Republicans justify this anti-prevention stance by claiming they promote sexual abstinence. The goal itself is unworthy — the government should not be in the business of pushing anti-sex religious dogma on the public — but, as Pence's experience in Indiana shows, it doesn't even work. All anti-prevention policies do is lead people to have unprotected sex. Abstinence-only programs in high schools are linked with higher teen pregnancy rates. Cutting contraception funding doesn't lead to women forgoing sex, but it does lead to a surge in unintended childbirth. And, as Carpentier's piece shows, replacing life-saving prevention tools like condoms and HPV vaccines with a "just say no" lecture leads to people dying.
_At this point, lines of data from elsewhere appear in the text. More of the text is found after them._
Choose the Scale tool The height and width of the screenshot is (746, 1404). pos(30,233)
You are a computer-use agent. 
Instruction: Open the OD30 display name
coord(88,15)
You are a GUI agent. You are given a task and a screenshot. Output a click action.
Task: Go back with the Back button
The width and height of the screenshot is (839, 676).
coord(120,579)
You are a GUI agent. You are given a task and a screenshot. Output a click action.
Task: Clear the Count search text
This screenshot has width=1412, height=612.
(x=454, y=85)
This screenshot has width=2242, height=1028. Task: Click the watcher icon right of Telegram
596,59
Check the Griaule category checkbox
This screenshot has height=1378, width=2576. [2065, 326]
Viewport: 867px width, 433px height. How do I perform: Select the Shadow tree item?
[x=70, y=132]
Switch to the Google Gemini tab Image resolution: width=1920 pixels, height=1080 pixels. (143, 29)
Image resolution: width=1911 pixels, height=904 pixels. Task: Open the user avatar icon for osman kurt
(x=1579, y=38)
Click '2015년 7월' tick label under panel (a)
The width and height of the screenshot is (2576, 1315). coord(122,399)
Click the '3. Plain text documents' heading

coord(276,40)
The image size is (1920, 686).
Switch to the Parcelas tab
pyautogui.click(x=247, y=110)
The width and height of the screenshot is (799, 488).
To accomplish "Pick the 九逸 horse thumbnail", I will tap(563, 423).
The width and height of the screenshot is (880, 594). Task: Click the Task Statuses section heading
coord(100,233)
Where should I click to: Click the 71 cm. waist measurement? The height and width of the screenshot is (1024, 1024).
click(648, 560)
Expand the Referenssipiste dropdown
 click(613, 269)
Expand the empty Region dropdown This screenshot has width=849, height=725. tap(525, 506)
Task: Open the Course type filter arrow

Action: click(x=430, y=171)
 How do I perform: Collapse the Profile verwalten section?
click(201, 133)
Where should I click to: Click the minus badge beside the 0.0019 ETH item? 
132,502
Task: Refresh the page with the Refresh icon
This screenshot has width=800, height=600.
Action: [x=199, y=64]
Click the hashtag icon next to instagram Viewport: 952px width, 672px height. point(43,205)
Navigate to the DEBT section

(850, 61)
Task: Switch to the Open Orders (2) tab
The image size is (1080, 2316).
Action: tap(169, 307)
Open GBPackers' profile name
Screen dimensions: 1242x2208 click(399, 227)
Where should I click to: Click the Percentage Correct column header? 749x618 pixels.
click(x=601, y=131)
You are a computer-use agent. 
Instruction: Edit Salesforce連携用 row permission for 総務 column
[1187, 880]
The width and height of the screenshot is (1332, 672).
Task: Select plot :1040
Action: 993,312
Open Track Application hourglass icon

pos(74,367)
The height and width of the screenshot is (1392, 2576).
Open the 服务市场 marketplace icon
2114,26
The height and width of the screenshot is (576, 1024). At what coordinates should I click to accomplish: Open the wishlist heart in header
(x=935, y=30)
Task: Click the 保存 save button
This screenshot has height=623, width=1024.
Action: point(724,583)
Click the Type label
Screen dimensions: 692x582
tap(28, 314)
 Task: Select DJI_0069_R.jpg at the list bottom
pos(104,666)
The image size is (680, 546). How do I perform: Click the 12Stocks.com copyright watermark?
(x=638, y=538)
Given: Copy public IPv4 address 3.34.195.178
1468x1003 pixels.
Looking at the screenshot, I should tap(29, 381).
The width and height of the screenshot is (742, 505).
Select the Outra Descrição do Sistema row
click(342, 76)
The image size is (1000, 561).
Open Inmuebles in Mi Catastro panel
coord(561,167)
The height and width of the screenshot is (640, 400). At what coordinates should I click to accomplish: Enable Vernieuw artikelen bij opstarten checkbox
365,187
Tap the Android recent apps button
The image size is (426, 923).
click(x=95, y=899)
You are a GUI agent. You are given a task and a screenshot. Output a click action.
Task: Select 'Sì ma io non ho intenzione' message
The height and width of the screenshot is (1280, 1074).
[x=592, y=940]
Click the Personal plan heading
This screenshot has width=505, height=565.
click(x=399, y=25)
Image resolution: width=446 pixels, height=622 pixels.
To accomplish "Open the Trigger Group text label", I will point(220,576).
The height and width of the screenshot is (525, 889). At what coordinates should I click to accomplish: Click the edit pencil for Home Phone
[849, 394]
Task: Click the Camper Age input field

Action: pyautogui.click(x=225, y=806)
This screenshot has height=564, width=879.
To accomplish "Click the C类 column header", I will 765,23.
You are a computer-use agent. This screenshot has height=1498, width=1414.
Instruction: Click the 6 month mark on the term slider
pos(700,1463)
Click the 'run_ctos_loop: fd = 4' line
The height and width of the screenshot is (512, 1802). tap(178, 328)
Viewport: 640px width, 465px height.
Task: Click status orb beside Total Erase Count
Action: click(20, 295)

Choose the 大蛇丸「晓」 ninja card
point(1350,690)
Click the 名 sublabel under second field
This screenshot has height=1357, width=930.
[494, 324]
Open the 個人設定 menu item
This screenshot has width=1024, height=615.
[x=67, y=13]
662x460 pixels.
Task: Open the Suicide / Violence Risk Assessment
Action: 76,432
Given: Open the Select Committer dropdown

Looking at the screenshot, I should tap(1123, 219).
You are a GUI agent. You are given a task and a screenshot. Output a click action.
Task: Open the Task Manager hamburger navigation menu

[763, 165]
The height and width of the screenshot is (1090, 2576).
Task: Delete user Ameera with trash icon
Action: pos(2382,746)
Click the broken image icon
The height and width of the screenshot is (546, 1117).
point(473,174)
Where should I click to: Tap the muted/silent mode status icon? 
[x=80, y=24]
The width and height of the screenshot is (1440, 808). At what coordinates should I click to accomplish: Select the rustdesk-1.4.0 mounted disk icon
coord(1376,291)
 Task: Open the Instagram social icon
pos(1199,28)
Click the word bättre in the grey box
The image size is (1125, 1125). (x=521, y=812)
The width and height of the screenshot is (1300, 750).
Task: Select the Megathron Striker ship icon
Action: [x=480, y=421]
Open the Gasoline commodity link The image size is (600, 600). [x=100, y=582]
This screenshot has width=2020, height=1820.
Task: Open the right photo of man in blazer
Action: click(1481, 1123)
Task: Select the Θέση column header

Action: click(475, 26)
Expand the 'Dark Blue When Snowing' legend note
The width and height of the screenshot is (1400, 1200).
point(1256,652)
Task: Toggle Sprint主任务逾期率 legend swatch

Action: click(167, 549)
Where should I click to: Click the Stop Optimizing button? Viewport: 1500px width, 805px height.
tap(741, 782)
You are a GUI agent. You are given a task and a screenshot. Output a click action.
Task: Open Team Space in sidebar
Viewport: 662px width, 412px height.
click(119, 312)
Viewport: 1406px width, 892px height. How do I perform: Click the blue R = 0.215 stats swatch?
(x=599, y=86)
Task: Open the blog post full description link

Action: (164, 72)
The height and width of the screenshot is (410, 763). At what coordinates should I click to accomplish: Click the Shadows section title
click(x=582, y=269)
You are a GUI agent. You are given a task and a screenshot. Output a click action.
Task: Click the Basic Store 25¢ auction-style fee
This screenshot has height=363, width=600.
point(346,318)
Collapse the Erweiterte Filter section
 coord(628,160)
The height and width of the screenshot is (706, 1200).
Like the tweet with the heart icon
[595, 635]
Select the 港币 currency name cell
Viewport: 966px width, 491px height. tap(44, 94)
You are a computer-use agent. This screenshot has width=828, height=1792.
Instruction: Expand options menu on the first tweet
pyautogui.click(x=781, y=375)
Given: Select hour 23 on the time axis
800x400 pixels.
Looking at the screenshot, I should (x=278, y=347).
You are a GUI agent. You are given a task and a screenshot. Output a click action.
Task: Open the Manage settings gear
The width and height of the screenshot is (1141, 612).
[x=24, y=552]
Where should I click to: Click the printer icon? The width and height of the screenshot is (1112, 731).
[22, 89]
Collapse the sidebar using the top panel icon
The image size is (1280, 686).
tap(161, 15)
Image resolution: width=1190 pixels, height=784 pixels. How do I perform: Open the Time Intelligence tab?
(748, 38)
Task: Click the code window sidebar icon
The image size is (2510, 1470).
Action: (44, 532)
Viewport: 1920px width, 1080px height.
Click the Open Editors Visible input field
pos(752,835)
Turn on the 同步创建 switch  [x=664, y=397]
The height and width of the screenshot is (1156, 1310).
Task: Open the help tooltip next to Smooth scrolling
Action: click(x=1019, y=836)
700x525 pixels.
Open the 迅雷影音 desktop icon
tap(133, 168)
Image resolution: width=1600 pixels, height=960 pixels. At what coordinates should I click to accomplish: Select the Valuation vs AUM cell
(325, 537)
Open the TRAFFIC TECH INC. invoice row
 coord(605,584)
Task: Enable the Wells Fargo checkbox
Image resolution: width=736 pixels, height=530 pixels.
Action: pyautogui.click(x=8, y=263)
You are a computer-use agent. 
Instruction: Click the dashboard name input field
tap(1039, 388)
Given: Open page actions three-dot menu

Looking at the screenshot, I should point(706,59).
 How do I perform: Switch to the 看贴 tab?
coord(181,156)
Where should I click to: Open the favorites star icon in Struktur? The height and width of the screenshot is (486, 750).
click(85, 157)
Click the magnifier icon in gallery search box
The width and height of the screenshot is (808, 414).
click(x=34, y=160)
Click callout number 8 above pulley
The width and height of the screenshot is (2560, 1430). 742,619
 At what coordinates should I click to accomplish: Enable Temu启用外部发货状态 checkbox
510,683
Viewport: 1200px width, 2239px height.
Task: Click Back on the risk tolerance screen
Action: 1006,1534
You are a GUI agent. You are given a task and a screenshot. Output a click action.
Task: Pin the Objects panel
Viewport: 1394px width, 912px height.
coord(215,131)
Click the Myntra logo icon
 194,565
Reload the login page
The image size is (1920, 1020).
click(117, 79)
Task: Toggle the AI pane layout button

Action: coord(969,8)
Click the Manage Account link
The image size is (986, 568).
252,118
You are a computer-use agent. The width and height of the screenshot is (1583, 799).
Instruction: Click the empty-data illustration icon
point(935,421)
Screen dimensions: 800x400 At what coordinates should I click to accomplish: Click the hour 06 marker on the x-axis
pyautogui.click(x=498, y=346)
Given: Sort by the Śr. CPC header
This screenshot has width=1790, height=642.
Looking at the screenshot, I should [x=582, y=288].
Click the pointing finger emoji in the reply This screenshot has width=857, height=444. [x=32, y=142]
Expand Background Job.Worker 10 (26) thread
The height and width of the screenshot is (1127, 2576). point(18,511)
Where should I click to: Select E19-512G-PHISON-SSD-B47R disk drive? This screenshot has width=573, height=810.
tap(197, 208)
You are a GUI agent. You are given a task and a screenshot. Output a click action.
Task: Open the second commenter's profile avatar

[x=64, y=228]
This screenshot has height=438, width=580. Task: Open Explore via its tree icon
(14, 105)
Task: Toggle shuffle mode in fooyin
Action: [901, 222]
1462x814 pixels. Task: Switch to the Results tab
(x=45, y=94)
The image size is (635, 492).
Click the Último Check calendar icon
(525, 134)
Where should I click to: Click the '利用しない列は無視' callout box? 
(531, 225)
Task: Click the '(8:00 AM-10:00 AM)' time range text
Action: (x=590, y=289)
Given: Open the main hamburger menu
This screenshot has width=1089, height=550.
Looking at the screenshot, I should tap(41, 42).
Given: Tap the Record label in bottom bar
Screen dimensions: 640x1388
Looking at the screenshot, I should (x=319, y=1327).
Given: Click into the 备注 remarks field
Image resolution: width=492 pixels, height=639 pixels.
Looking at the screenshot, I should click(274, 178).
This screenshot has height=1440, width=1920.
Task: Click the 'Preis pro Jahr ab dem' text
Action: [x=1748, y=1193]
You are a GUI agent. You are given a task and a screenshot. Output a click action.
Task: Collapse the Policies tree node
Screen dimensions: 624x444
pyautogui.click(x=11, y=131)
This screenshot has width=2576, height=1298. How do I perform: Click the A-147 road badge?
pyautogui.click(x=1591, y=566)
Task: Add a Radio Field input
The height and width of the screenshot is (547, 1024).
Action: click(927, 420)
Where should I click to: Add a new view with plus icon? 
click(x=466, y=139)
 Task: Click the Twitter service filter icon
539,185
Republicans know this. They have seen the studies. They, like Pence, watched over and over as undermining prevention measures just leads to more disease and unwanted pregnancy. They just keep doing it anyway. After a certain point, it becomes hard to deny that they simply don't care if people are suffering. On the contrary, sexually transmitted diseases and unwanted pregnancies serve the GOP agenda, because all that misery can be exploited for propaganda about the supposed evils of modernity, feminism, and gay rights. Republicans have a long history of hurting people's health to serve a larger political agenda. So of course they were well-prepared to exploit the COVID-19 pandemic and encourage disease transmission for political gain. Anyone who watched Republican responses to sexually transmitted infections and unplanned pregnancy knows this playbook well. The only thing that's changed now is that they're doing it to their own people.